Es muy probable que sea esta sutil combinación entre rebeldía moral y
respeto por la tradición la que ha erigido a Montaigne en uno de los escasos
interlocutores de calidad literaria a los que rinde homenaje nuestra época,
aunque sea en pequeñas dosis. Los Ensayos aparecen como una propuesta
abierta, sin rigideces, elegantemente estoica, pero, al mismo tiempo, como un
texto apasionado y exigente. No hay en ellos ninguna verdad absoluta,
aunque, como contrapartida, hay una continua búsqueda de la verdad.
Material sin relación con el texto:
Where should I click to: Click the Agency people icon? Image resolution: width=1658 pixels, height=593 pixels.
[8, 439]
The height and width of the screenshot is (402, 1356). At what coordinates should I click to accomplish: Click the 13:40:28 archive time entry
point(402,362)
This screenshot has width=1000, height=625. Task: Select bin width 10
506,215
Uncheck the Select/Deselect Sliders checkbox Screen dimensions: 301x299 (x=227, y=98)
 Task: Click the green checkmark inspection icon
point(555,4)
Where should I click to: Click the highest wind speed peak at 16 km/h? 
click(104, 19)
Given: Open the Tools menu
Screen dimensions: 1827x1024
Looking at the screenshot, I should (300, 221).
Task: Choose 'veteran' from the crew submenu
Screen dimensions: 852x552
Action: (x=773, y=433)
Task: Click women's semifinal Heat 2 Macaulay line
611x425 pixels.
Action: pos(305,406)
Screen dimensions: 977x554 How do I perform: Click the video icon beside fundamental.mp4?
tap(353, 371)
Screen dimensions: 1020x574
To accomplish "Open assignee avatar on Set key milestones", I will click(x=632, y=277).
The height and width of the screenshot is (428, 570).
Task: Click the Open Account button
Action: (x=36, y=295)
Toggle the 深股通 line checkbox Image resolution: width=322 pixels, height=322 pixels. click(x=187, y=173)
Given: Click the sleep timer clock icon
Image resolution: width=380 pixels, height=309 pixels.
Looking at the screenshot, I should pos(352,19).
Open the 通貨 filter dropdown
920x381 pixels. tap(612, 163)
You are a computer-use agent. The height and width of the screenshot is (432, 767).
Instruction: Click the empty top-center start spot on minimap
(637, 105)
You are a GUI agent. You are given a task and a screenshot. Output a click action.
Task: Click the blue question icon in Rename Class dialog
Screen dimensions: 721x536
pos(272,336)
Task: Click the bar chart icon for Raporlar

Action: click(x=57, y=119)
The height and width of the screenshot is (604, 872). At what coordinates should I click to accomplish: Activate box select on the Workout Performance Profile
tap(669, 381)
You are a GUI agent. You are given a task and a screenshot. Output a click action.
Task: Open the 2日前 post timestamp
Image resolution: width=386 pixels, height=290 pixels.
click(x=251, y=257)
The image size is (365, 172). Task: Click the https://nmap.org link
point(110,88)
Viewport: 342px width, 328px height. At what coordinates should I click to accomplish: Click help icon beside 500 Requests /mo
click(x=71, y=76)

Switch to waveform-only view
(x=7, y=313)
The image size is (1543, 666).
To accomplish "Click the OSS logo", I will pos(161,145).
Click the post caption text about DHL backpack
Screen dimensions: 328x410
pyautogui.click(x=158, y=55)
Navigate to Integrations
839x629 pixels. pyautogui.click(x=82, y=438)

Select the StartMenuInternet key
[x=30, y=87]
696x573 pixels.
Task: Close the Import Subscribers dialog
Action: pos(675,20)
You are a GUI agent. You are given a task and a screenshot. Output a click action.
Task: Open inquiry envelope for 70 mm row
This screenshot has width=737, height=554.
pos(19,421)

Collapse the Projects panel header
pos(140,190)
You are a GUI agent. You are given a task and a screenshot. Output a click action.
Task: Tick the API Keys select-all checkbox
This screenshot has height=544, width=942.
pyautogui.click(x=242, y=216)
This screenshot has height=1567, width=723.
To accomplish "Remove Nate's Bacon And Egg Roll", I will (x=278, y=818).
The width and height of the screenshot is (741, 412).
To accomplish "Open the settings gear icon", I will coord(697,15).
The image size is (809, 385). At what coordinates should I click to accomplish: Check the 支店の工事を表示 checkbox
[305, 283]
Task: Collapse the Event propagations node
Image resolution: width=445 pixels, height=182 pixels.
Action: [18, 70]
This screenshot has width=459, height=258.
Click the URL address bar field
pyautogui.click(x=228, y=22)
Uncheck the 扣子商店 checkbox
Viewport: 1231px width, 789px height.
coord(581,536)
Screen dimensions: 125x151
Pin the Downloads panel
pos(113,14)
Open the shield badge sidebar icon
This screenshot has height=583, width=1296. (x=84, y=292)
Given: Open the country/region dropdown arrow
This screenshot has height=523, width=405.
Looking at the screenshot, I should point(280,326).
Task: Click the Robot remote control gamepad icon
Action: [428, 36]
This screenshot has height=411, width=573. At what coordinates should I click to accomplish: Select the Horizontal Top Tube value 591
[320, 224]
Montaigne encaja bien, si así puede decirse, en esta época nuestra de gran
resaca en la que la retirada, mar adentro, de los dogmas ideológicos ha dejado
al descubierto una interminable tierra baldía. Montaigne, ahora aparece más
moderno a nuestros ojos que tantos próceres de la modernidad que han
suscitado apostolados multitudinarios. Cualquier cita de los Ensayos de
Montaigne aparenta ser fresca y prometedora frente a las enumeradas
doctrinas de los dogmáticos. Claro que también cualquiera de las citas
escogidas por Montaigne para ser grabadas en las vigas de su torre podría
encabezar alguno de nuestros pensamientos en el caso de que nos
decidiéramos todavía a pensar. Al fin y al cabo, fue Montaigne quien
popularizó la frase de Terencio que tantos han utilizado: «Soy un hombre;
pienso que nada humano me es ajeno».